Commenting on the continuing problem of personal debt, Mike
Gerrard, Head of Personal Insolvency at Grant Thornton, said, "The
fact remains that many in the UK are still hooked on spending on
credit. The ensuing consequences are being exacerbated by
continuing increases in the cost of living, over and above the rise
in income levels. More and more people are finding their already
precarious finances squeezed further, with many unable to cope and
fast-tracking to IVAs or bankruptcy, once the last resort but now
ever more common."
In relation to bankruptcies, Gerrard added: "While the numbers
where creditors initiate proceedings against individuals who are
unable to repay their debts have been largely unchanged for the
last eight years, the proportion of people throwing in the towel
and opting for a bankruptcy themselves has gone through the roof.

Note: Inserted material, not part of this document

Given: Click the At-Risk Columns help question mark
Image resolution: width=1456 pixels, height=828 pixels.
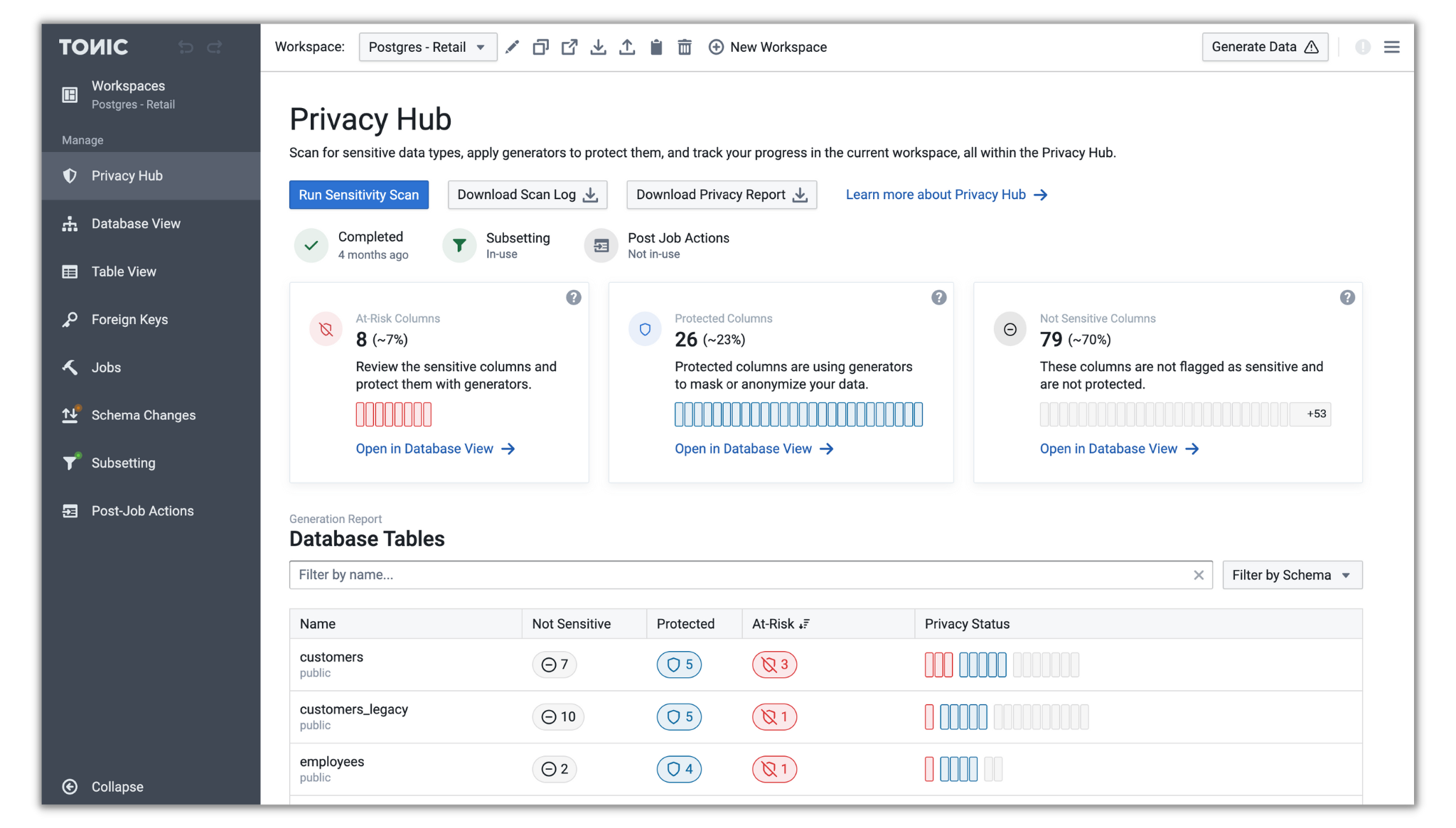Looking at the screenshot, I should (x=574, y=297).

Debtors' petitions which are now five times higher than the levels
of 1998 account for 85% of all bankruptcy proceedings."
Gerrard believes the continual upward trend in personal
insolvencies is being fuelled by hefty increases in the cost of
living. In particular, consecutive interest rate rises that have so
far failed to curb inflation and consumer spending have taken their
toll rising from 3.75% in November 2003 to the current 5.25%.

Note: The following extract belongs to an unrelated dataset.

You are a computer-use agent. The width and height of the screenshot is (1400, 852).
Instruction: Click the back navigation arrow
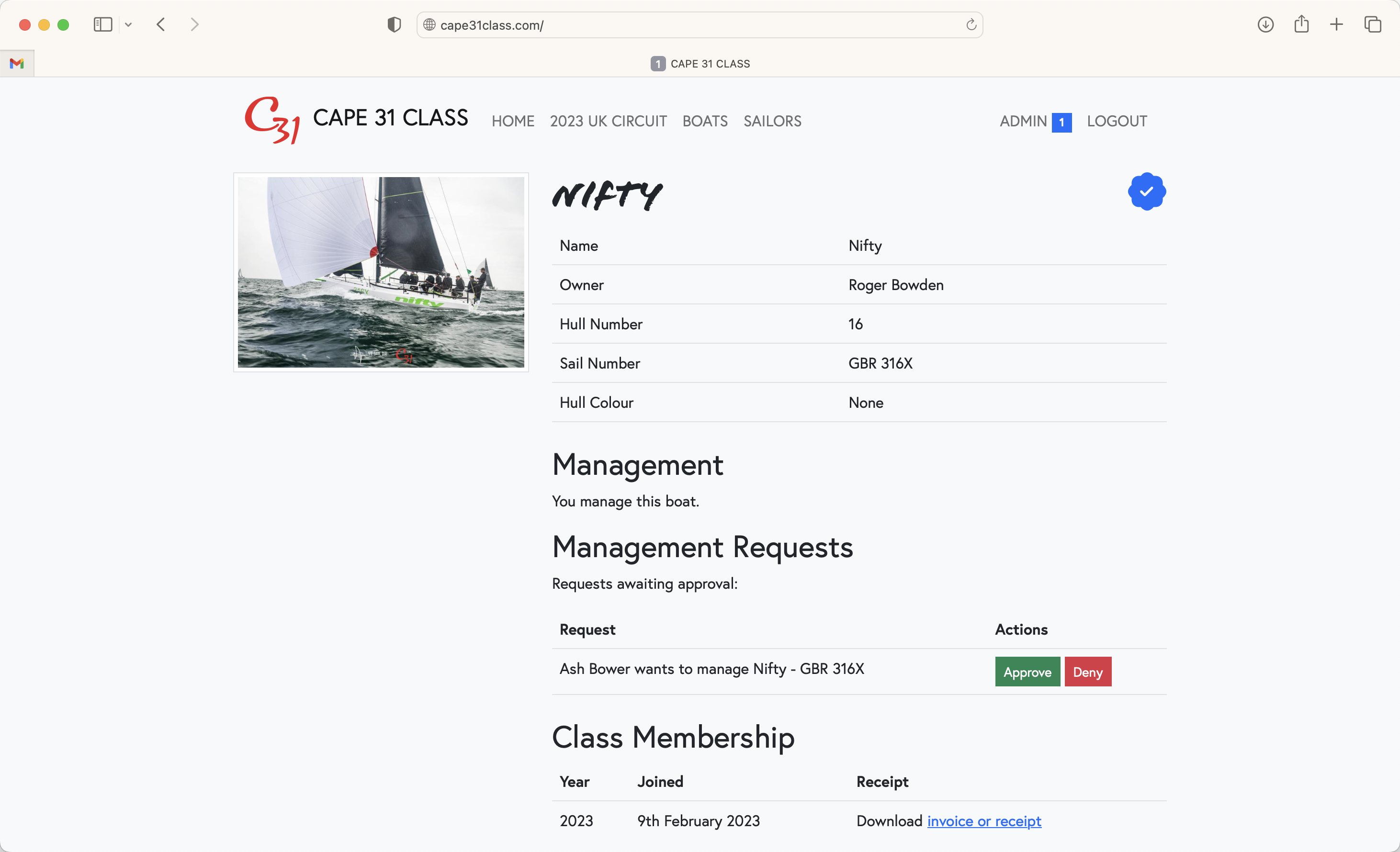(161, 24)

"In just over three years the cost of an average 25-year
standard variable rate repayment mortgage of, say, £100,000, has
increased by £530-a year while the average household utilities bill
has increased by £225** since 2004/05. Many have simply not coped
with its effects".
"Higher outgoings, coupled with the effect of interest rates on
credit and store cards that may have rates of between 20 to 30%,
represent a serious problem for anyone walking a financial
tightrope," he continued."
Mark Allen, Grant Thornton's Head of IVAs, said that the rise in
IVAs comes despite a tougher stance by creditors. "Banks are now
implementing more stringent policies on debt recovery or indeed
rejecting those IVA proposals that are deemed too lenient. As a
consequence, the rate of growth of IVAs has slowed."
"Additionally, on the back of complaints to the advertising
watchdog the more aggressive examples of IVA advertising are being
prevented, and this too may have also stunted the growth of IVA
numbers."
Corporate insolvencies:
Malcolm Shierson, a corporate recovery and reorganisation
partner at Grant Thornton said: "Administrations and receiverships
are down by 13% on the same period a year ago. While at first
glance these figures may suggest relative buoyancy among UK
corporates, other than for a natural company churn in the economy,
it is not all that it seems."
"In the past the insolvency statistics were a good indicator of
the health of Corporate UK, however, these days a more accurate
indicator would be the level of restructuring activity and profit
warnings. To read into the insolvency statistics that UK Corporate
health is rosy, would not be entirely correct."
"In particular, private equity, hedge funds and distressed
investors are prepared to buy into situations that would
traditionally have been insolvency cases and this trend will
continue as long as liquidity is available."